::: Given entries :::

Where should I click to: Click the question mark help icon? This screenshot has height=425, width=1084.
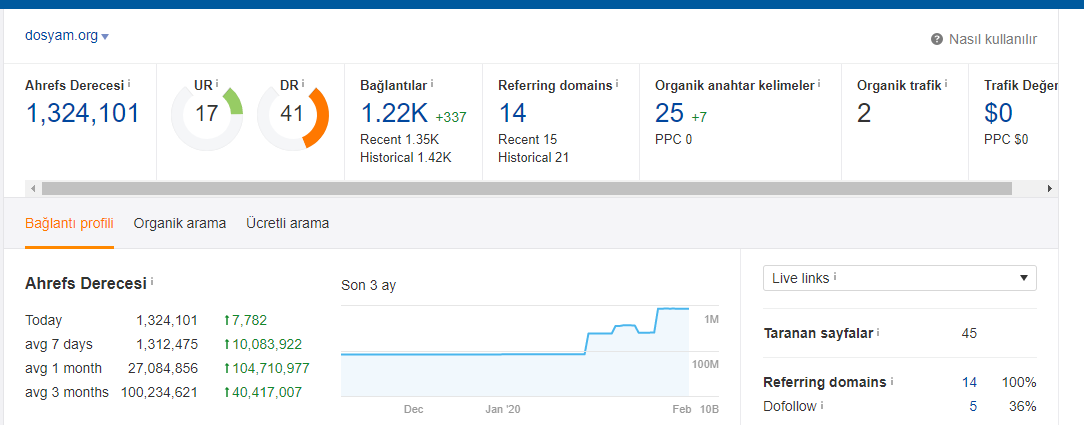(x=937, y=39)
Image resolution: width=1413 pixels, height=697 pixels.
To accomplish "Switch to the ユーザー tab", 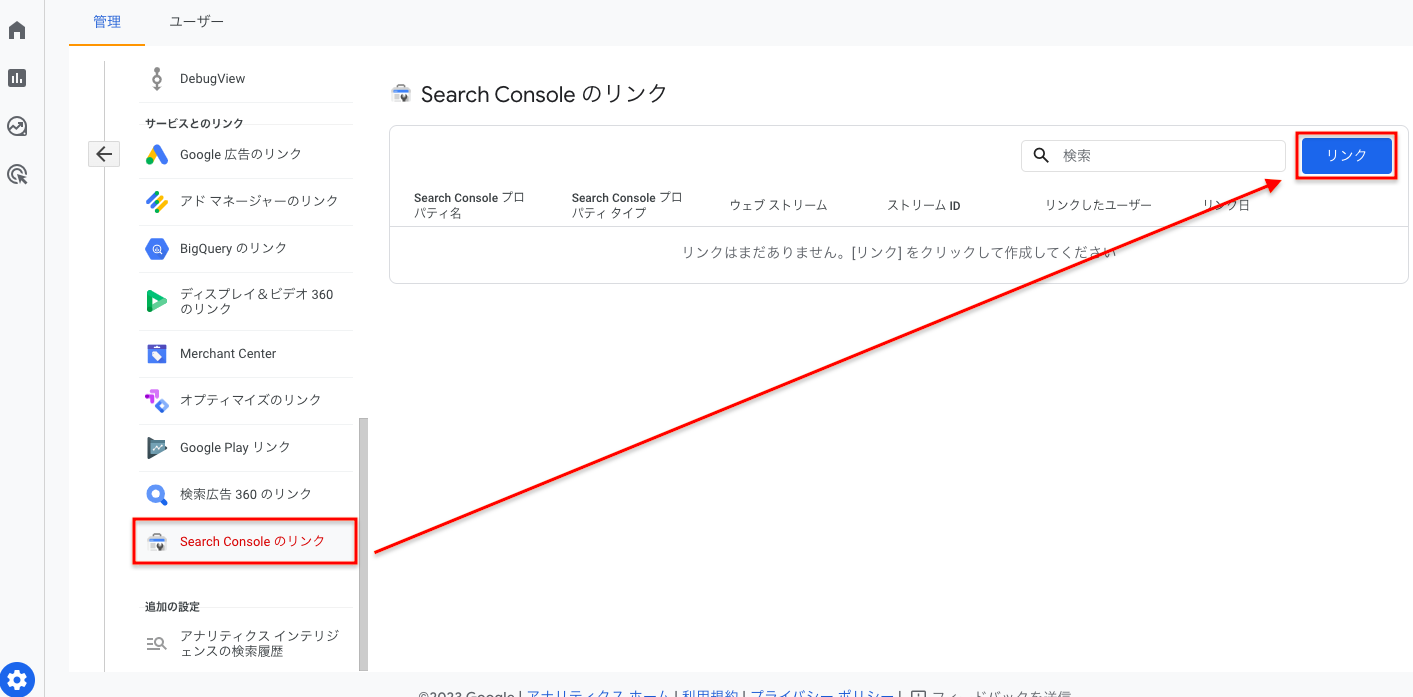I will (x=197, y=22).
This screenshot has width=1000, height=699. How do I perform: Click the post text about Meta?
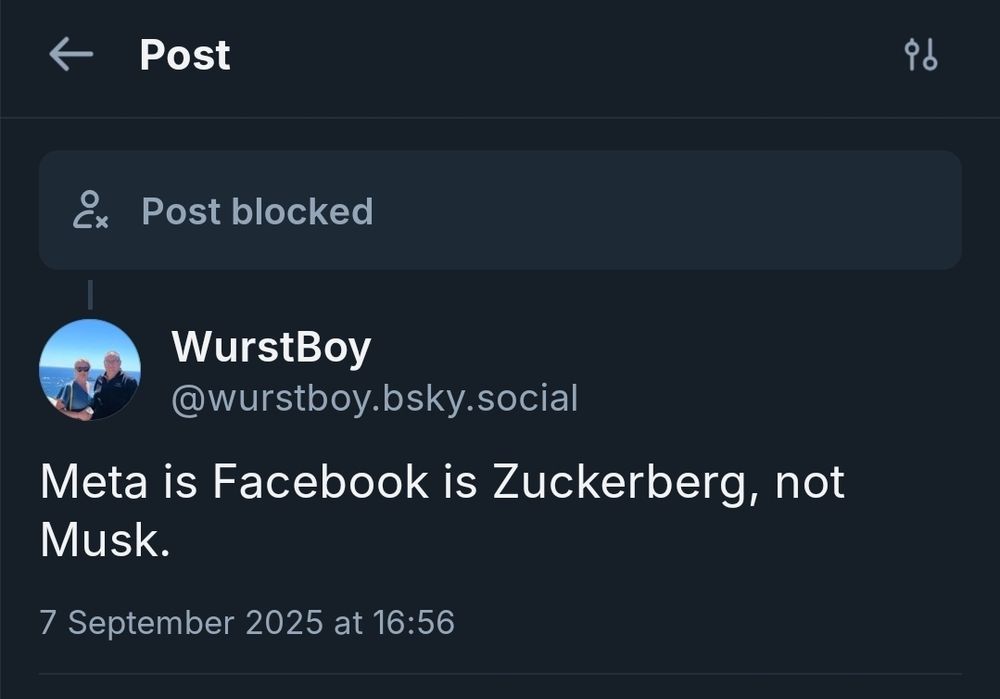[x=442, y=510]
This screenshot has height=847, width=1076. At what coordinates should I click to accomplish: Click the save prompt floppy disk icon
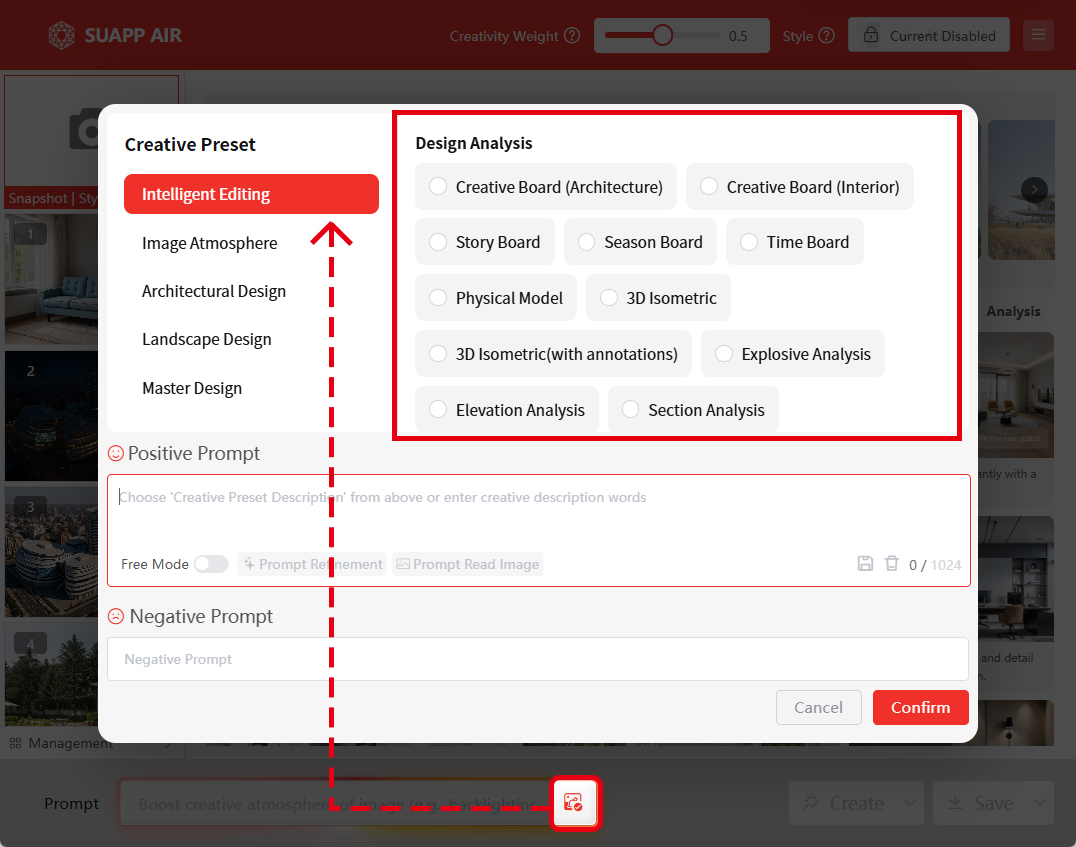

:::

* **Problem to work on**:
From the line containing "This screenshot has width=1000, height=699." to the last line of the records, inclusive, output the lines exactly as written and nothing else; leave out the pictures.

* **Answer space**:
This screenshot has width=1000, height=699. How do I perform: Click the post text about Meta?
[x=442, y=510]
This screenshot has height=847, width=1076. At what coordinates should I click to accomplish: Click the save prompt floppy disk icon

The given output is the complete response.